SOURCE TEXT ::
[Start]
Fuselage can be made from 3mm foam sheet to a U-channel, open at the bottom. Some formers are glued to the trough and some to the top and sides. The top decking can be a piece of paper glued to 3 top formers: behind the cowling, at the instrument panel and at the back of the cockpit. It should be rolled to a curve and has the cockpit cutout removed last. The rear turtle deck can be a piece of paper, bent to resemble the stringer lines, and glued to the former at the back of the cockpit and the former at the front of the horizontal stabilizer. The rear turtle deck should be glued before the front decking. The side cheeks an be 2 pieces of paper, scored to resemble the stringer lines, and glued to formers behind the cowling.


To have the servos exposed on the starboard sides is an attractive proposition. Another attractive proposition is to have the servos hidden in the fuselage trough with the pushrods running internally.


For ease of cabane set up, simple blue foam blocks can be glued at those locations where the struts will be anchored. The completed fuselage, i.e. painted, finished, controls in placed etc, can be drilled at the oblique angle for CF rods. The CF rods are passed through the top wing's centre section and into the drilled holes. When the top wing, painted, finished, etc, is at the correct position, CA will lock all in place.
A similar approach can be used to strengthen the fuselage at the bottom wing's position. A bit of blue foam to fit in the U-channel, thus making that section a box, and with 2 CF rods grooved in, the lower wings' inboard sections rest on the protruding CF rods. The wing struts are also CF rods and passes through both top and lower wings. When the lower wings are in the correct position, use jig if necessary, the CF rods are CA'd, at the wing struts and at the inboard sections of the lower wings. Add two more pieces of blue foam behind the cowling where the landing gear is and the undercarriage can be assembled similarly.
Obviously the exposed CF rods has to be then dressed up, either as cabane or wing struts, or as undercarriage. This can be simply folded pieces of printed/painted paper.


If I prepare the blanks for the foam sheet fuselage and paper coverings, it would be easy to make another fuselage and use that for a Sopwith Triplane model, which as I understand having read it somewhere, that the real Sopwith Triplane uses the Sopwith Pup's fuselage.


11 November 2015

Mount it this way?









5 November 2015

To improve the odds, I think it should have a lifting tail. When the CG can be moved back, the items in front of the CG will have a bigger moment arm and less noseweight is required.
[End]
GIVEN MATERIAL ::
[Start]
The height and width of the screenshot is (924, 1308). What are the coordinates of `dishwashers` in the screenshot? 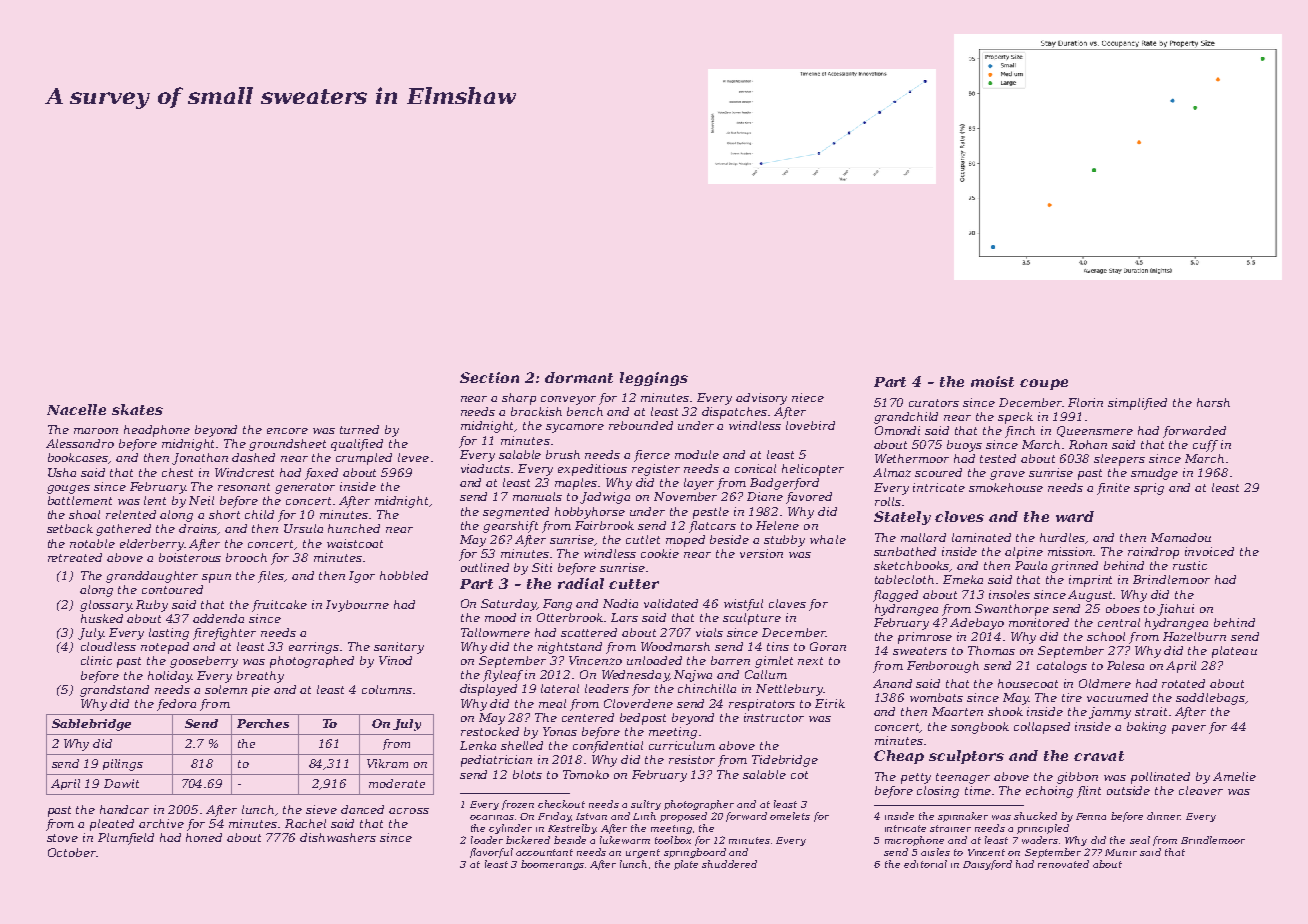 It's located at (338, 837).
[End]
PROBLEMS TO WORK ON ::
a – Check each statement against the foam model build notes and answer yes or no, quoting the exact words of the notes that decide it.
(i) The rear turtle deck is glued after the front decking.
(ii) The top decking is a piece of paper glued to three top formers.
(iii) The wing struts pass through the top wing only.
b – Answer from the foam model build notes, one line per question:
(i) What thickness of foam sheet do the notes give for the fuselage?
(ii) What locks the top wing in place once it sits at the correct position?
(iii) What does the 5 November 2015 entry say the model should have to improve the odds?
c – Carry on the foam model build notes from their final sentence, keeping the same first-person technical voice.

WRITTEN RESPONSES ::
a –
(i) No: "The rear turtle deck should be glued before the front decking."
(ii) Yes: "The top decking can be a piece of paper glued to 3 top formers"
(iii) No: "The wing struts are also CF rods and passes through both top and lower wings."

b –
(i) 3mm.
(ii) CA.
(iii) A lifting tail.

c –
My modelling experience started with chuck gliders. Wings and tails were mounted with zero incidence in order to have higher launch height. Otherwise the gliders would be looping and would transitioned to glide attitude around knee level! Those tails were from sheet balsa, the airfoil might have been lifting but I doubt I did that. My CG were mostly around the 25% mark except for tailless which was something like 10-15%.

Then I progressed to control line planes. Again the wings and tails were at zero incidence. CG was less important and level flight is achieved with the control line system.

I started RC with simple trainer planes. This time with some incidence in the wing and the thrustline had to be offset. But my RC planes/gliders had sheet tails or built up flat tails and this continued to present day because I didn't think of it and even if I did, I wouldn't have done a lifting tail from foam sheet.

My flying experience was incomplete because I did not do free flight models. And because my experience has always been with flat tails, I always considered that tails should no purpose apart from correcting the attitude, i.e. be set trailing without up or down force (like in aerobatic planes) or when I need more stability, provide downwards moment.

I think I should use a lifting tail for this model. On closer examination of the dimensions of the material indicated on the plan, it seems that was intended too.

I would probably still use foam sheet for the tail, and I would not sand any airfoil, but I would make sure that it shall be set at a positive angle to the thrust line, and set the elevators down slightly so it may be a cambered/cranked airfoil. This would of course mean that the wings should be set at an even higher positive angle. The aim of this combination would hopefully result in a model with a rearwards CG and therefore a lighter one, and the fuselage set head-on to the direction of flying, i.e. not the usual pitched up attitude.

I could do a simpler model that uses a 'lifting' tail before doing this Pup.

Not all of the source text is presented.